The current status of CDA is that all currently drilled wells are entered into the Archive in real time, i.e. at a rate of about 35 wells per month. If we just consider the initial business driver-the desire to avoid multiple paper and tape copies then CDA is already a demonstrable success. No longer do operators have the overhead of supplying multiple copies of data to partners, and trades are likewise simplified. The position regarding on-line access to historical data is not so rosy. The overlapping initial datasets means that only about 3500 of the 6500 are actually in the archive.

 

Background tasks

This leaves QC Data with two background tasks, loading the 2000 or so historical wells, and subsetting the curves from the Archive to the online Information Hub. Currently this is done in response to members' requests at a rate of around 25 wells per month. At this rate it will be some time before the ultimate goal of populating the archive with all the 6500 wells has been achieved. CDA are faced with the problem of managing their available resources to the satisfaction of their members whose needs are not all quite the same. A larger company with an established system for handling raw log data may be quite happy with an FTP link to the archive site. A smaller company, or a larger company with a different philosophy of data management may be looking for more selection at the source, and may be concerned with the relatively slow progress in populating the on-line database.
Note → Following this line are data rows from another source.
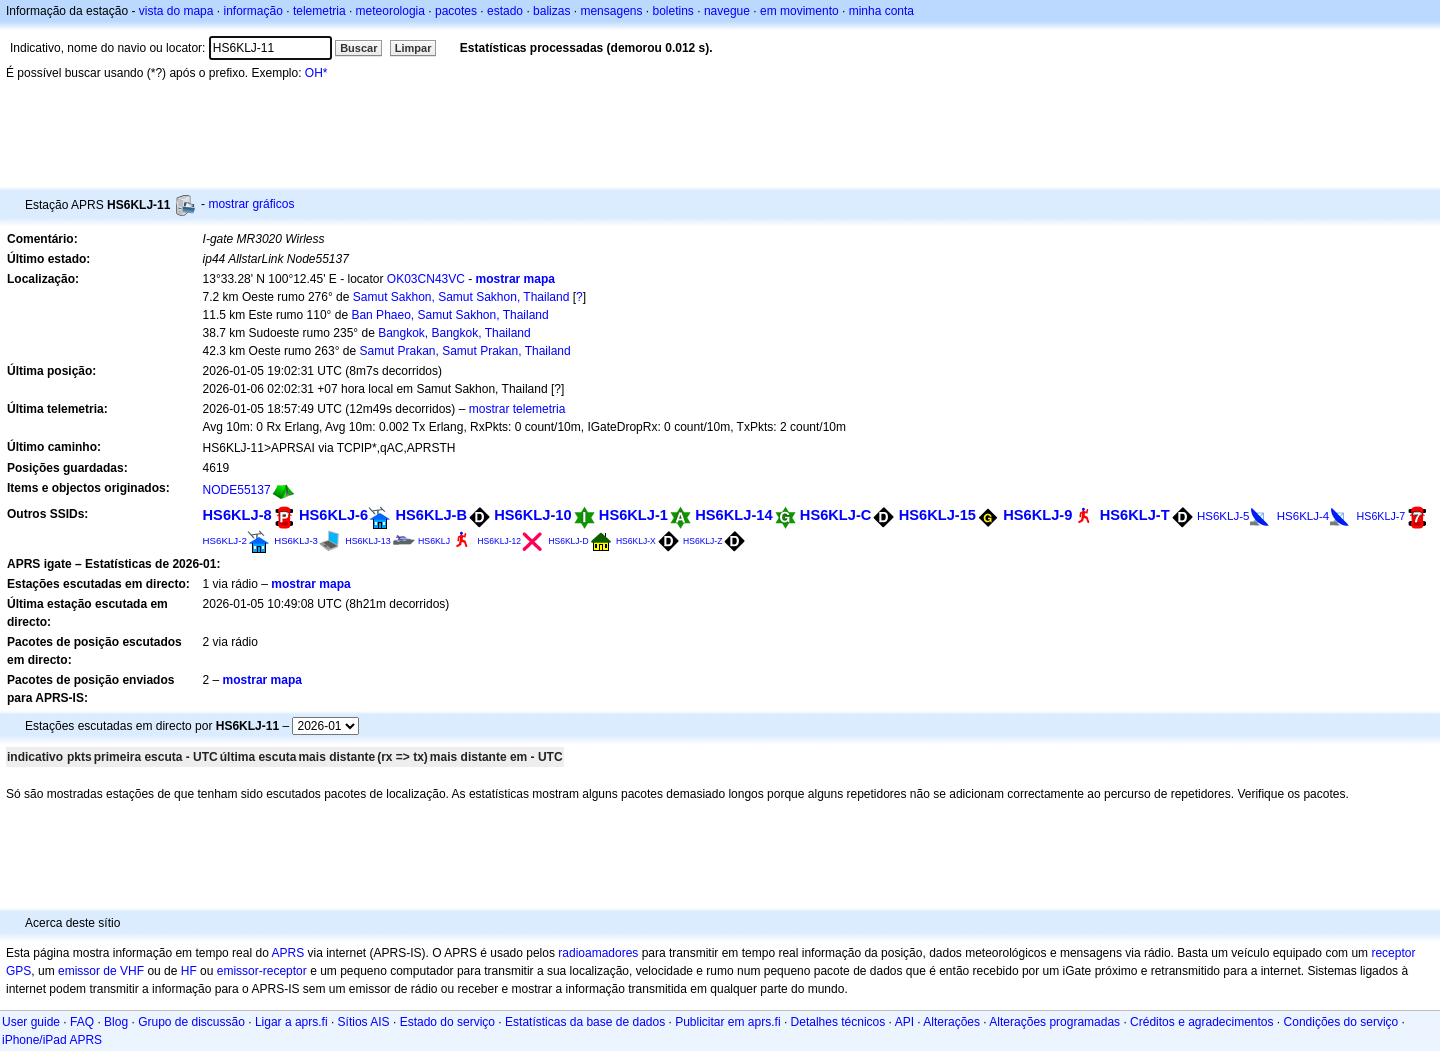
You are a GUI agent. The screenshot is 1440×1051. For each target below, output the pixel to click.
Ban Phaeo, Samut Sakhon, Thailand (449, 315)
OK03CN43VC (426, 279)
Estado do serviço (447, 1022)
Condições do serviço (1341, 1022)
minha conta (881, 11)
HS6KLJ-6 (333, 515)
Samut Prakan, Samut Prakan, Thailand (464, 351)
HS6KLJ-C (836, 515)
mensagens (611, 11)
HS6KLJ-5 (1223, 516)
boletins (673, 11)
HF (189, 971)
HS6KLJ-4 (1303, 516)
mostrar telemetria (517, 409)
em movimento (799, 11)
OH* (316, 73)
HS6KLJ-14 (733, 515)
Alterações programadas (1054, 1022)
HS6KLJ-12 (499, 541)
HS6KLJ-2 (225, 540)
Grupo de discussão (191, 1022)
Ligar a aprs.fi (291, 1022)
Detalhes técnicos (838, 1022)
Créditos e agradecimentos (1201, 1022)
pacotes (456, 11)
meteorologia (390, 11)
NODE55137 (237, 490)
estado (505, 11)
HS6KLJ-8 (237, 515)
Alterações (951, 1022)
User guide (31, 1022)
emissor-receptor (262, 971)
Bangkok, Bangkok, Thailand (454, 333)
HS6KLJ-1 (633, 515)
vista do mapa (176, 11)
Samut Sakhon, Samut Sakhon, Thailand (461, 297)
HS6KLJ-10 (532, 515)
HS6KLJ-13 (367, 541)
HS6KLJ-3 (296, 540)
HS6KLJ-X (636, 541)
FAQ (82, 1022)
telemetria (319, 11)
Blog (116, 1022)
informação (252, 11)
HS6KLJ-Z (702, 541)
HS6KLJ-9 (1037, 515)
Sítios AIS (364, 1022)
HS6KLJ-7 (1381, 516)
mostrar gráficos (251, 204)
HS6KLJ (434, 541)
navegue (727, 11)
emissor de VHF (101, 971)
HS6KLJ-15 (937, 515)
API (904, 1022)
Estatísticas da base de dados (585, 1022)
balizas (551, 11)
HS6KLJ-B (431, 515)
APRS (287, 953)
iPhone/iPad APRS (52, 1040)
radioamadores (598, 953)
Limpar (413, 48)
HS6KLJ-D (568, 541)
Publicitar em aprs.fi (727, 1022)
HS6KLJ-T (1135, 515)
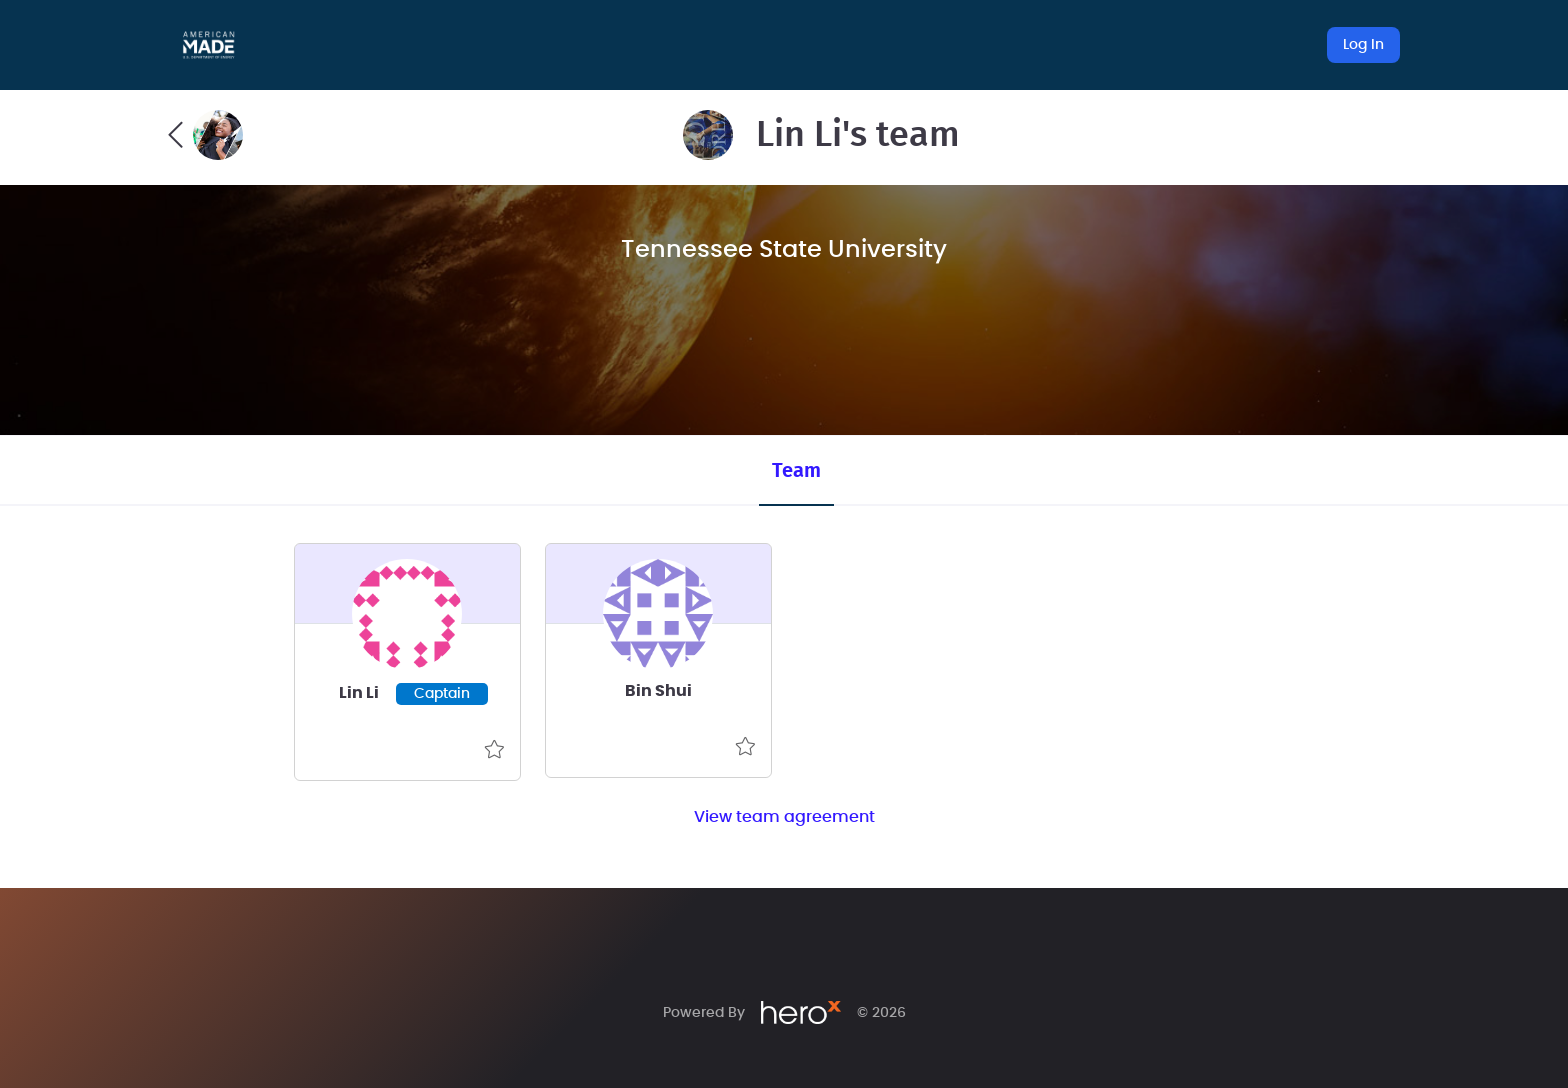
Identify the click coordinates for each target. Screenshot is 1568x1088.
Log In (1363, 45)
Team (796, 471)
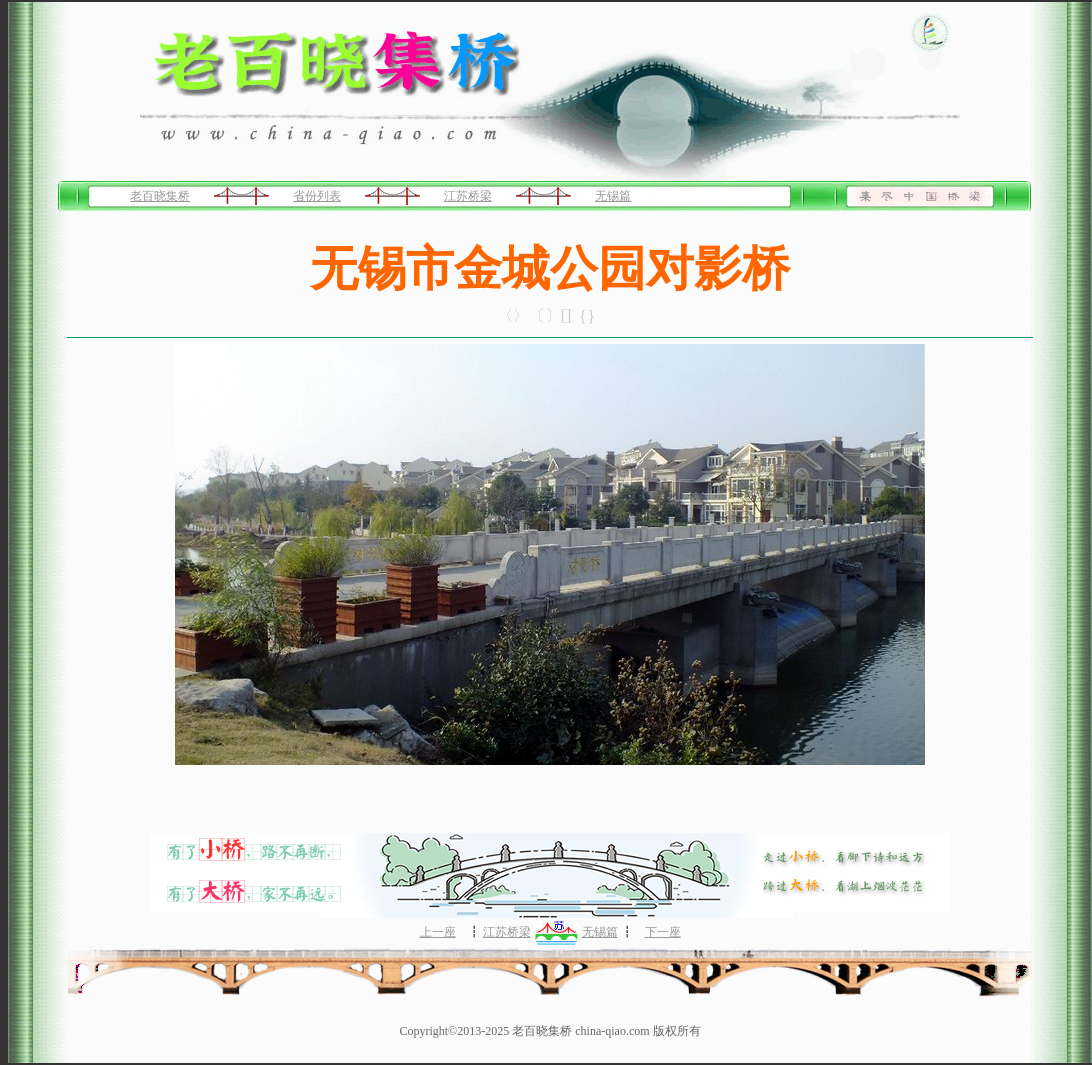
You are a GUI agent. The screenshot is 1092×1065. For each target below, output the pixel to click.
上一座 (438, 932)
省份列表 (317, 196)
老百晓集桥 (160, 196)
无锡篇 (613, 196)
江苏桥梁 (468, 196)
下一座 (663, 932)
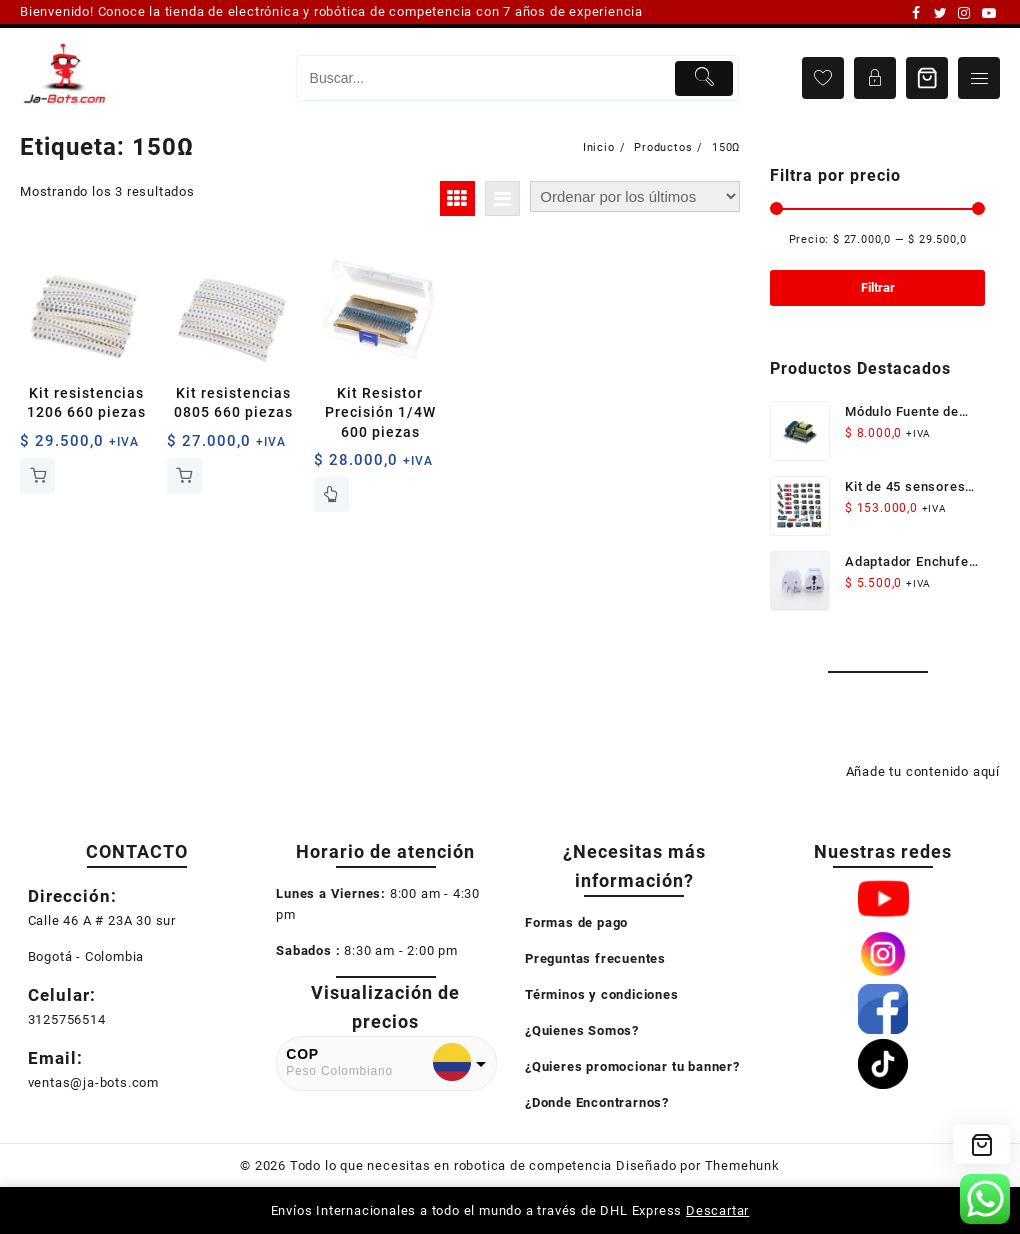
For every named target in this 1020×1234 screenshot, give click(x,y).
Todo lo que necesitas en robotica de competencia (451, 1165)
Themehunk (742, 1165)
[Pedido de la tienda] (635, 196)
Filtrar (878, 287)
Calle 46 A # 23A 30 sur (102, 920)
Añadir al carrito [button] (37, 475)
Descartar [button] (717, 1210)
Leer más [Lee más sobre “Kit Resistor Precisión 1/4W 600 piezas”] (331, 494)
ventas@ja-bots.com (93, 1082)
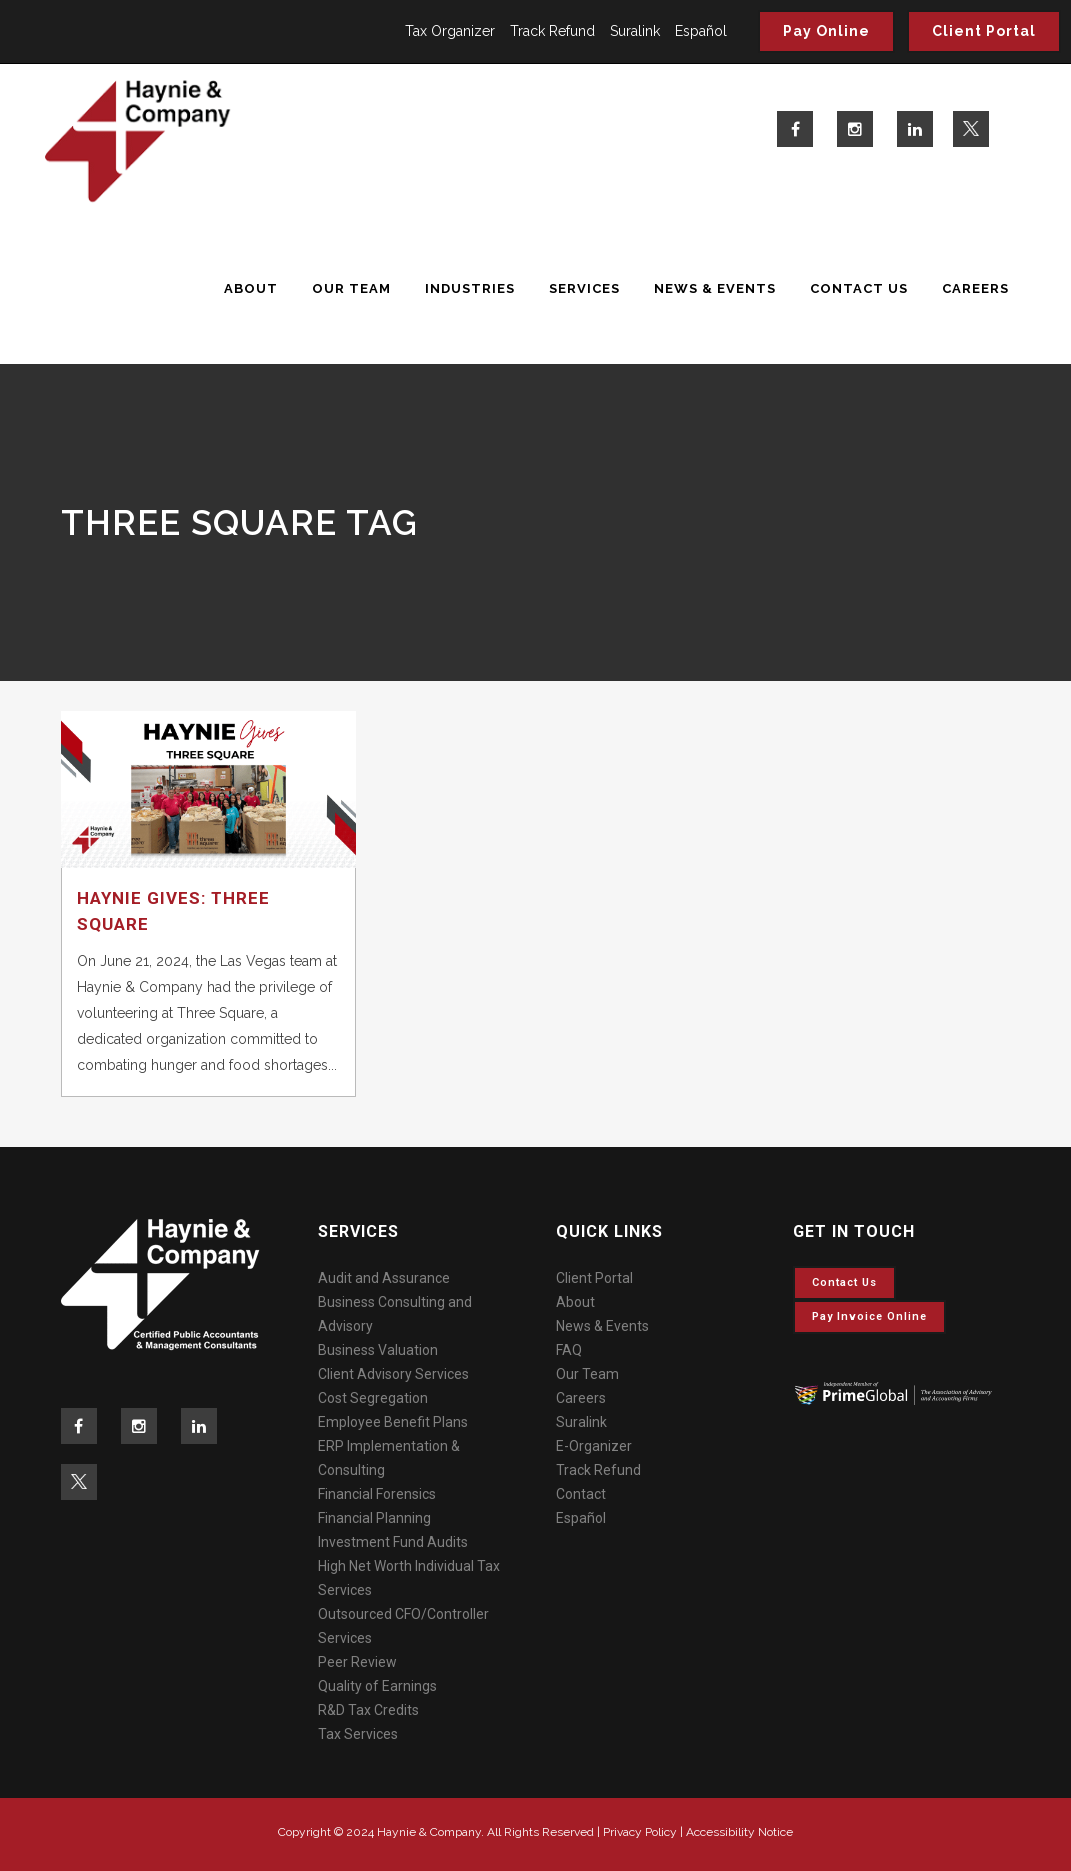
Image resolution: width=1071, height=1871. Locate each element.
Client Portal (984, 31)
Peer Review (357, 1662)
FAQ (569, 1350)
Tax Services (358, 1734)
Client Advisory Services (393, 1374)
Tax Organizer (450, 31)
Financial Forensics (377, 1494)
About (575, 1302)
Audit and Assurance (384, 1278)
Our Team (587, 1374)
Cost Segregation (373, 1398)
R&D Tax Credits (368, 1710)
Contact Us (844, 1282)
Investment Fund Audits (393, 1542)
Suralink (635, 31)
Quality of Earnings (377, 1686)
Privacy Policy (640, 1832)
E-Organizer (594, 1446)
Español (701, 31)
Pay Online (826, 31)
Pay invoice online (869, 1316)
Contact (581, 1494)
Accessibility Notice (739, 1832)
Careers (581, 1398)
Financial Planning (374, 1518)
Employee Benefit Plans (393, 1422)
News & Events (602, 1326)
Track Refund (552, 31)
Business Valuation (378, 1350)
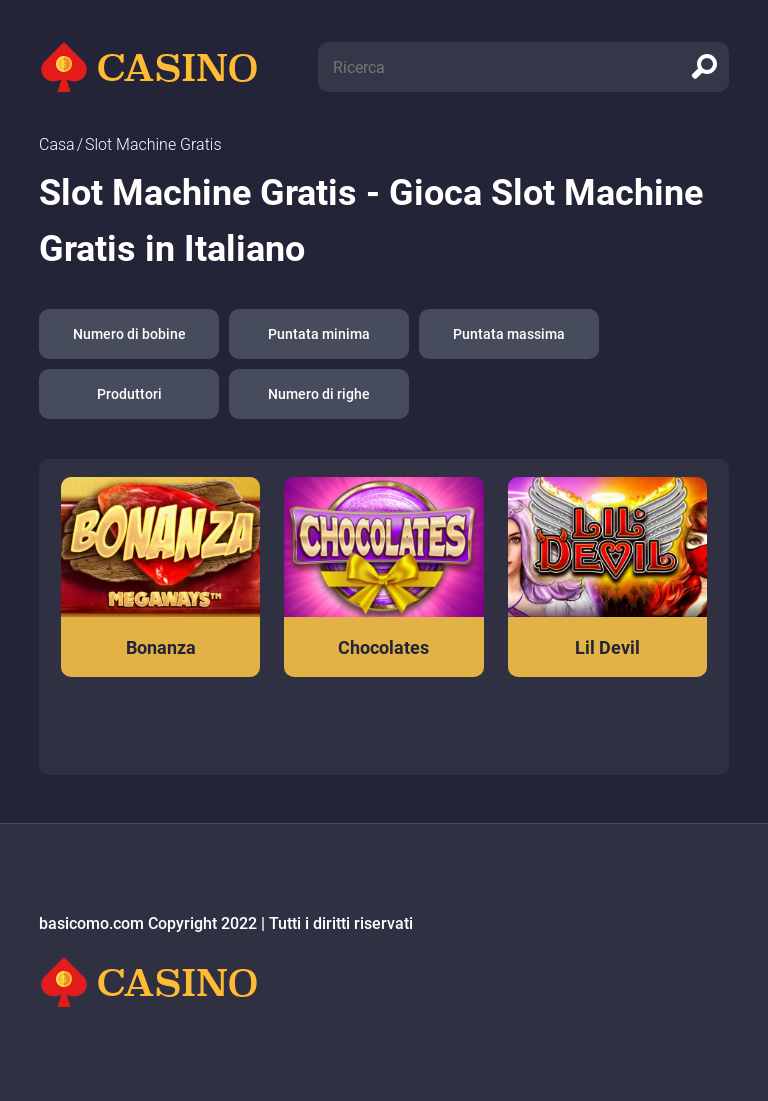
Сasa (57, 144)
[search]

In the meantime, the commercial vendors are waiting to leap into the breach with the added value data, effectively creating a third category of user who requires, and is prepared to pay a premium for, both selection and processing of data before retrieval.

 

Co-operation

CDA is very aware that the management of CDA by committee, while a fine example of inter-oil company cooperation, is proving less than optimal now that this major project is up and running. The board of directors are currently looking to appoint a third party to perform the day to day management of the operation and to improve communications with members and the outside world. CDA is a going concern today with 685 curves ordered and retrieved during December 1996, and 366 logins by members during the same period. The project is gathering steam with the capture of paper data through scanning to bitmap, and soon, there will be a tender out for the seismic phase of the project. CDA members are aware that they have a "product" which may be of considerable interest to other countries, and Stewart Robinson of the DTI is very active in promoting inter-country cooperation in National Data Repositories. No firm location has been selected for the next implementation of a CDA modelled repository, but the ideal location has been described as a new exploration area - with little or no existing infrastructure to complicate the issue. The actively explored virgin territory of the offshore Falklands has been mooted as a likely candidate.